I’ll just echo Neil Butterworth’s answer, and point out some trouble with your first idea:
You suggested,
Iterate through the array for, say, 100 times and exchange a random index with another random index
Make this rigorous. I'll assume the existence of randn(int n), a wrapper around some RNG, producing numbers evenly distributed in [0, n-1], and swap(int a[], size_t i, size_t j),
void swap(int a[], size_t i, size_t j) {
int temp = a[i]; a[i] = a[j]; a[j] = temp;
}
which swaps a[i] and a[j].
Now let’s implement your suggestion:
void silly_shuffle(size_t n, int a[n]) {
for (size_t i = 0; i < n; i++)
swap(a, randn(n), randn(n)); // swap two random elements
}
Notice that this is not any better than this simpler (but still wrong) version:
void bad_shuffle(size_t n, int a[n]) {
for (size_t i = 0; i < n; i++)
swap(a, i, randn(n));
}
Well, what’s wrong? Consider how many permutations these functions give you: With n (or 2×_n_ for silly_shuffle) random selections in [0, n-1], the code will “fairly” select one of _n_² (or 2×_n_²) ways to shuffle the deck. The trouble is that there are n! = _n_×(n-1)×⋯×2×1 possible arrangements of the array, and neither _n_² nor 2×_n_² is a multiple of n!, proving that some permutations are more likely than others.
The Fisher-Yates shuffle is actually equivalent to your second suggestion, only with some optimizations that change (performance = 0, complexity = serious) to (performance = very good, complexity = pretty simple). (Actually, I’m not sure that a faster or simpler correct version exists.)
void fisher_yates_shuffle(size_t n, int a[n]) {
for (size_t i = 0; i < n; i++)
swap(a, i, i+randn(n-1-i)); // swap element with random later element
}
ETA: See also this post on Coding Horror.
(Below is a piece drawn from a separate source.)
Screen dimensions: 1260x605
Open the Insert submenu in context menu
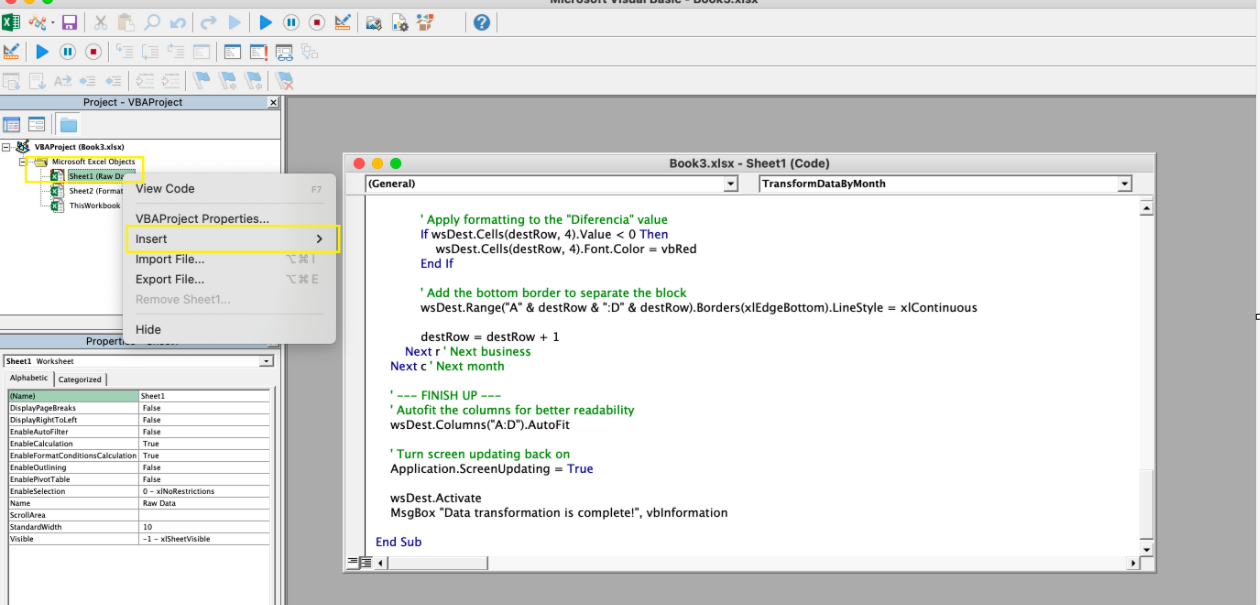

There isn't a function in the C standard to randomize an array.
Look at Knuth - he has algorithms for the job.
Or look at Bentley - Programming Pearls or More Programming Pearls.
Or look in almost any algorithms book.
Ensuring a fair shuffle (where every permutation of the original order is equally likely) is simple, but not trivial.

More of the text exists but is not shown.